§ What is needed:
Only lines that contain the word "with" are to be returned from the data below.

[Opening Information shown section]

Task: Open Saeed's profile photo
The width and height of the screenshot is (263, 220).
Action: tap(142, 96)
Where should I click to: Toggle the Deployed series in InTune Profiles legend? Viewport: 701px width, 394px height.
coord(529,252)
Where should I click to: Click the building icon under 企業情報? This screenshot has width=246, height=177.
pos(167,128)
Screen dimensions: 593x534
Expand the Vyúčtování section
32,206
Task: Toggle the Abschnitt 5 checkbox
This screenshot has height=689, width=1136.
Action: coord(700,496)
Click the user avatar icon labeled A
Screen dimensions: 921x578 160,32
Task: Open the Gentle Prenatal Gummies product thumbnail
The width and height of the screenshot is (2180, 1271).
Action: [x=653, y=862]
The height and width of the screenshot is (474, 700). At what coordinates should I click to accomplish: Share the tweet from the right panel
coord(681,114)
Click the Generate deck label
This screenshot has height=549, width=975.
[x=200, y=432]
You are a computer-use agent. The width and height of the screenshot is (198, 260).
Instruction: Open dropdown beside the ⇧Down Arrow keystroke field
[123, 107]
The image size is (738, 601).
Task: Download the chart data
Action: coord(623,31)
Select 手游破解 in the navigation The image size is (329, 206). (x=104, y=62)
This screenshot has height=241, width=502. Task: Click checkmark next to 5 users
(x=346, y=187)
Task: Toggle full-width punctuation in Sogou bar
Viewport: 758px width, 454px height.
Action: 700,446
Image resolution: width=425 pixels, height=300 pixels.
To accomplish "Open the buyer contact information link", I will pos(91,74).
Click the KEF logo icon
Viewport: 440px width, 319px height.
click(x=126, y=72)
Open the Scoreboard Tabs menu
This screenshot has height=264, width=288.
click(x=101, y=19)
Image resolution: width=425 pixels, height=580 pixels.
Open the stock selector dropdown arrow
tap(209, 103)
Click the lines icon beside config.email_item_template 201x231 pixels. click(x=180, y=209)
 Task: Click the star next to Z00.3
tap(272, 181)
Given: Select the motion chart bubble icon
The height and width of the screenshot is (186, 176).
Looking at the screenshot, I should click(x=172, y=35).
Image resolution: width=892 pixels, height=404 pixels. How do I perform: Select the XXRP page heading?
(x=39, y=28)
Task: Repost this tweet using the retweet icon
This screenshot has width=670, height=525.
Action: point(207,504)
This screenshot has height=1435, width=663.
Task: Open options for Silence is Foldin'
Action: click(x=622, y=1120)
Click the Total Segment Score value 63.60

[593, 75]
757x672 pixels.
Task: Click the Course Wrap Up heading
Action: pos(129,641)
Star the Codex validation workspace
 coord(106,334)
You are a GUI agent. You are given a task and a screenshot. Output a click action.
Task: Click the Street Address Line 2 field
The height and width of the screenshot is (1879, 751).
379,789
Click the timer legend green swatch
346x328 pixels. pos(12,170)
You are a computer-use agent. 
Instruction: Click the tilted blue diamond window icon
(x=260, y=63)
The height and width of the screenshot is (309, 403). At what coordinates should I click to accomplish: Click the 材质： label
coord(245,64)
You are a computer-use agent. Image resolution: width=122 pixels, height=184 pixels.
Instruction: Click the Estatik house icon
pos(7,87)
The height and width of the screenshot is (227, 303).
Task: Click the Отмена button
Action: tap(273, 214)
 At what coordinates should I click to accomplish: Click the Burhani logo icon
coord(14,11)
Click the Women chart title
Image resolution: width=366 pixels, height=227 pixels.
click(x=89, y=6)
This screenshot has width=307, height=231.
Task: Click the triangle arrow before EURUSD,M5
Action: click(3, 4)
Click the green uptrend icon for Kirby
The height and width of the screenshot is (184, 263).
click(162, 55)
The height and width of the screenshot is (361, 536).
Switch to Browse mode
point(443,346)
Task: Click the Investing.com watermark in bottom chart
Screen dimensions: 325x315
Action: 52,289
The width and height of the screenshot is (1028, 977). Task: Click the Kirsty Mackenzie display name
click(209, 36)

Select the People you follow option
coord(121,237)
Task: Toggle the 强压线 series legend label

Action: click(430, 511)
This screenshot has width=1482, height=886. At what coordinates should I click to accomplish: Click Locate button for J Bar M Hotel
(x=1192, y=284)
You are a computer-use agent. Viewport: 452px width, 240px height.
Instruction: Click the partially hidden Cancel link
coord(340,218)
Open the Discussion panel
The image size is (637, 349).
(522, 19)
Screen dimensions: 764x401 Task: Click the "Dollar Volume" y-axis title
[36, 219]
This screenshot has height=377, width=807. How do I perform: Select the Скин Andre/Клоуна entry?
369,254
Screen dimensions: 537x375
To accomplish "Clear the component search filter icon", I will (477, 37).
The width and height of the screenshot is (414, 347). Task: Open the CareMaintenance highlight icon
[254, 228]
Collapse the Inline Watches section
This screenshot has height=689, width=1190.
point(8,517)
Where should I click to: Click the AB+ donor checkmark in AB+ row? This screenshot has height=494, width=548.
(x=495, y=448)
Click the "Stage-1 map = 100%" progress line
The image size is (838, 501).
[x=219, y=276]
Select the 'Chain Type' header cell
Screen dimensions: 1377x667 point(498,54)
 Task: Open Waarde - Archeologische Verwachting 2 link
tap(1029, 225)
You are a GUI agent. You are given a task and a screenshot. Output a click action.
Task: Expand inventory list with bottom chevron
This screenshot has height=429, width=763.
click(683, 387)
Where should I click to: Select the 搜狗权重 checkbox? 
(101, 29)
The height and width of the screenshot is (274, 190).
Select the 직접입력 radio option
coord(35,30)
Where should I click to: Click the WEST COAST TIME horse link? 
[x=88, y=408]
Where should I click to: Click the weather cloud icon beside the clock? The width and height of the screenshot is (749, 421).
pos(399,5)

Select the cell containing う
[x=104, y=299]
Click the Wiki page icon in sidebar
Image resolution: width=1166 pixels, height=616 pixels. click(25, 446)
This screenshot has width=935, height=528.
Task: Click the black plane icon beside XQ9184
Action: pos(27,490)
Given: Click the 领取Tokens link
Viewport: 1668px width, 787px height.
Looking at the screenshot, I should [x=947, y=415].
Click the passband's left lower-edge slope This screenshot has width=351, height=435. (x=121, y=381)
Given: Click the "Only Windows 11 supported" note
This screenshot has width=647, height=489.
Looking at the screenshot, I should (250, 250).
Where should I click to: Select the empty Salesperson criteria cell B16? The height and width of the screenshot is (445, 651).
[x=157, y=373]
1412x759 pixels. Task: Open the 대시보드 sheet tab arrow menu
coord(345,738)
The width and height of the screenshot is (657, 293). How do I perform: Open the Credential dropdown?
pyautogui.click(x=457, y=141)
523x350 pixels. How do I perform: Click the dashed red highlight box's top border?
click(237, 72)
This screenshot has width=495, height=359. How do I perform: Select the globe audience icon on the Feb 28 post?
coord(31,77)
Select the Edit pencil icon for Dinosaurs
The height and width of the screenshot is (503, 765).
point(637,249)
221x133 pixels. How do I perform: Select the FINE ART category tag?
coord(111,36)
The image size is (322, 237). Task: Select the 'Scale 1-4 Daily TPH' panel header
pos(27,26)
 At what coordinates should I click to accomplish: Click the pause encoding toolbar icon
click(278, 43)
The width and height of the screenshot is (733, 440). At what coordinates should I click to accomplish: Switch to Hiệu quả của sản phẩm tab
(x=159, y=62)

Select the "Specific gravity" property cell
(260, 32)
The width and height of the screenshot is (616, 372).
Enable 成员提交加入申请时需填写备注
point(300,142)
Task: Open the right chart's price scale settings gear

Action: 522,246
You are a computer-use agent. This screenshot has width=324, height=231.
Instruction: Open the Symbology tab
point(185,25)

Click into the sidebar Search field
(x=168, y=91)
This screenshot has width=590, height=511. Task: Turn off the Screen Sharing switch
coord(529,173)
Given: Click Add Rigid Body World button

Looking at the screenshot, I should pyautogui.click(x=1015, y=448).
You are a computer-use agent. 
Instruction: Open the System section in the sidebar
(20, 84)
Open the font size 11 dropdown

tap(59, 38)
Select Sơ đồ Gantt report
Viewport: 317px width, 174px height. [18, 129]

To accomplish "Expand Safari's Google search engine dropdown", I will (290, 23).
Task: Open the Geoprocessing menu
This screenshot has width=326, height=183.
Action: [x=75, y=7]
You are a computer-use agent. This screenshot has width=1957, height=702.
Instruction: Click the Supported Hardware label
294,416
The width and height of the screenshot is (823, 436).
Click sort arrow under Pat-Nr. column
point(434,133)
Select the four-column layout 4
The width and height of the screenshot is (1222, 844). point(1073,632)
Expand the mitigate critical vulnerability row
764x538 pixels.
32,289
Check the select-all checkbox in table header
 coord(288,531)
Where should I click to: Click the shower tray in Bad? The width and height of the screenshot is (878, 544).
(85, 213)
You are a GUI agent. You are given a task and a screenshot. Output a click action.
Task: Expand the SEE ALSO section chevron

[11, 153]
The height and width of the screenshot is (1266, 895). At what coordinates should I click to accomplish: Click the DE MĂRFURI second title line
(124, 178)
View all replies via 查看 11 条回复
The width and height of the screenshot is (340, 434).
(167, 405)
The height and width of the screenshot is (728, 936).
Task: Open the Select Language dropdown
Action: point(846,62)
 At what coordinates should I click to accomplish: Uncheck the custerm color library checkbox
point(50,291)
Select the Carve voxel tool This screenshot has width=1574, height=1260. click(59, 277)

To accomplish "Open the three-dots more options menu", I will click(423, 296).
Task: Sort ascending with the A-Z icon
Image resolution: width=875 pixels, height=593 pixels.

[Closing Information shown section]

§ Task output:
Task: Expand inventory list with bottom chevron
Task: Sort ascending with the A-Z icon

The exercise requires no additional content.